▸ **MATERIAL FOR THE TASK**:
▼

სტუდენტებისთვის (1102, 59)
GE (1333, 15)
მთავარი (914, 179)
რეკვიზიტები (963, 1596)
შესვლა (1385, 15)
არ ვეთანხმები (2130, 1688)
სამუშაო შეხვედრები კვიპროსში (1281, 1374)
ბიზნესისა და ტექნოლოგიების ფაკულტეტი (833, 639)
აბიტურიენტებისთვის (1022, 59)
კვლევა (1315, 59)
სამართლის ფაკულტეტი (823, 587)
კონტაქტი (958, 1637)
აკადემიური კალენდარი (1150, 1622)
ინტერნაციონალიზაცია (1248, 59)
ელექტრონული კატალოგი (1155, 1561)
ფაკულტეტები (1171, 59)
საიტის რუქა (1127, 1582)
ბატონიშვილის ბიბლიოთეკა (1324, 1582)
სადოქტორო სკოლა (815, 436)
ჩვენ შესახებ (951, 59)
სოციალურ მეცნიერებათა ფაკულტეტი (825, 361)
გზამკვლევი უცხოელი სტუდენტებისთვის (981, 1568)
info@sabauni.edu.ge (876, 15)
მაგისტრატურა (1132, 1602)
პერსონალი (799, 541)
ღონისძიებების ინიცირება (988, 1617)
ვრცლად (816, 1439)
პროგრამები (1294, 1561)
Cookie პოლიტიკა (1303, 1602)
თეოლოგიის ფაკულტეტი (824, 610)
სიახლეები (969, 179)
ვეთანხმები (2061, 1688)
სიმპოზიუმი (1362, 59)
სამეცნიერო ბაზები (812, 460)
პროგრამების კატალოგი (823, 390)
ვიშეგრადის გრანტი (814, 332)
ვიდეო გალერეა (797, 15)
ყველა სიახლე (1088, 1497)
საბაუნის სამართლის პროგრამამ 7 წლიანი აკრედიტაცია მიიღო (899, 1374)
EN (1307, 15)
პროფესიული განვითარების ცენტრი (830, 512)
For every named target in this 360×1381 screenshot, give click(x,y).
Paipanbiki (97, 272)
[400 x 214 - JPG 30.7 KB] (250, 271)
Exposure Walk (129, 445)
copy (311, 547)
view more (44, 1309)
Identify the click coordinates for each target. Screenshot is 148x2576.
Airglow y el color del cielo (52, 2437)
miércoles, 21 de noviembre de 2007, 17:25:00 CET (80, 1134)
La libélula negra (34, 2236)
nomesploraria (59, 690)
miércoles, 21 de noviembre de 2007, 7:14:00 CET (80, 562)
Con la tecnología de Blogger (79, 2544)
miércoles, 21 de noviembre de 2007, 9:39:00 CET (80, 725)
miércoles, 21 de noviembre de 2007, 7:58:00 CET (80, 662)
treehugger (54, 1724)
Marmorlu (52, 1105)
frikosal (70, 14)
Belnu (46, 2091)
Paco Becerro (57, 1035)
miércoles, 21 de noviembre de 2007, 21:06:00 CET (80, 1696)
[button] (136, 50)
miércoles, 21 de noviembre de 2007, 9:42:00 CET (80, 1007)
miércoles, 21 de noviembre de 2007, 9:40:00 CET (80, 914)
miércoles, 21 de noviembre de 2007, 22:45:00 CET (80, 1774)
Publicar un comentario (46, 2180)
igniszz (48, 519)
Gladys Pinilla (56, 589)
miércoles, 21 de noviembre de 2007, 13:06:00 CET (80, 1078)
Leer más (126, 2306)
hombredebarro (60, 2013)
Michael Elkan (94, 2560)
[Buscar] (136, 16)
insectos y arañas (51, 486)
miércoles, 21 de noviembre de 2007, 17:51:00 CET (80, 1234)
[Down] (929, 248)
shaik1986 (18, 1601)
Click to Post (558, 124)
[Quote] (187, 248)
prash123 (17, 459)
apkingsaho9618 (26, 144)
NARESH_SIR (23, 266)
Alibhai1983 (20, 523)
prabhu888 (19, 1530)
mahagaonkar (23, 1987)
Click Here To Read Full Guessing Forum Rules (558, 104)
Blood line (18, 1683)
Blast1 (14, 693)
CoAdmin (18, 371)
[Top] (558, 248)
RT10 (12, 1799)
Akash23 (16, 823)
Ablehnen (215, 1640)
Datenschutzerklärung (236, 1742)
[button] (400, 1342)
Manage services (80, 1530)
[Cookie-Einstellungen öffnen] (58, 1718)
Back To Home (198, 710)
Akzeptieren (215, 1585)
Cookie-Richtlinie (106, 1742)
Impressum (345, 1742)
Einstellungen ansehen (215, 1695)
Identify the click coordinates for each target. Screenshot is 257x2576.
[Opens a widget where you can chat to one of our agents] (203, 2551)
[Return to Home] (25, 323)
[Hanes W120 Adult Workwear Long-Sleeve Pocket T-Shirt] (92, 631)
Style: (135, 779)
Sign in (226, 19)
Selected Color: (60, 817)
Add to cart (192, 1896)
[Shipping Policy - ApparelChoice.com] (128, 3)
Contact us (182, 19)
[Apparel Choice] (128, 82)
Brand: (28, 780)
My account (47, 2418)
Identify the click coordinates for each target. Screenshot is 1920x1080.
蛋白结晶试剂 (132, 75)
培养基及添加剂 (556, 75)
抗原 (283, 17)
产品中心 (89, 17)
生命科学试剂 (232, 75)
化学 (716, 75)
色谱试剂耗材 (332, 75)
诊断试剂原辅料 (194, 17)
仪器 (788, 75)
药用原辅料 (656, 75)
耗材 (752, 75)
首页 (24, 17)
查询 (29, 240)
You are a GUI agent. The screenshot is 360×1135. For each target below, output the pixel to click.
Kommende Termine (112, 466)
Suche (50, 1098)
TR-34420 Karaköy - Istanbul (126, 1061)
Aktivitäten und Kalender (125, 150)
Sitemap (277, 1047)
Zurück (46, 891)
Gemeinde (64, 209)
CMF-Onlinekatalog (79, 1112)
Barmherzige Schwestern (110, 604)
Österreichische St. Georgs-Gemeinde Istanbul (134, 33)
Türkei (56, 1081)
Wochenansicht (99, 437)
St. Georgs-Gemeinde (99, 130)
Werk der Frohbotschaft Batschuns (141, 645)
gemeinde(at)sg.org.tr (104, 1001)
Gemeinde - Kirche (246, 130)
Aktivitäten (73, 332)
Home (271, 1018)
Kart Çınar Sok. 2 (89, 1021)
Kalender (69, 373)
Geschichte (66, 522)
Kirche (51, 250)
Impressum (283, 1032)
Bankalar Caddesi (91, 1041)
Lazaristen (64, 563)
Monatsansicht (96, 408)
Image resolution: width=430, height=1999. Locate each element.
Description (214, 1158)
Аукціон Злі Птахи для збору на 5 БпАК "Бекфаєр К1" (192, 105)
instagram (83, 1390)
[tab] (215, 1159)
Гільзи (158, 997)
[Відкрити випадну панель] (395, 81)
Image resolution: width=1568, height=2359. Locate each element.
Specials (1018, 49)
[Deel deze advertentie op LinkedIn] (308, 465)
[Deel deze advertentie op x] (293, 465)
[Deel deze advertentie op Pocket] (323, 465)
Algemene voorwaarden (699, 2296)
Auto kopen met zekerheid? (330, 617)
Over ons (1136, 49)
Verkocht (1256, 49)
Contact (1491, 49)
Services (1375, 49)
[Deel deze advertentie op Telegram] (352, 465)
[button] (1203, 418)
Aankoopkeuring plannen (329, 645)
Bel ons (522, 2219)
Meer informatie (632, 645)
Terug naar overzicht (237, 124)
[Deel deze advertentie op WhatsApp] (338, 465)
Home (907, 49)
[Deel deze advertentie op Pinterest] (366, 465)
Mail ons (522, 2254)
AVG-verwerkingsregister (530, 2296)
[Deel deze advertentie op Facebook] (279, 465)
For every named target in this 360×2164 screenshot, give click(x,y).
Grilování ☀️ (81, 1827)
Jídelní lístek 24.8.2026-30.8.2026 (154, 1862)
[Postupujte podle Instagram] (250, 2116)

▲

▸ **THE PROBLEM**: When a line above includes the word "Georgs", please list that line.

▸ **EXERCISE RESPONSE**:
Österreichische St. Georgs-Gemeinde Istanbul (134, 33)
St. Georgs-Gemeinde (99, 130)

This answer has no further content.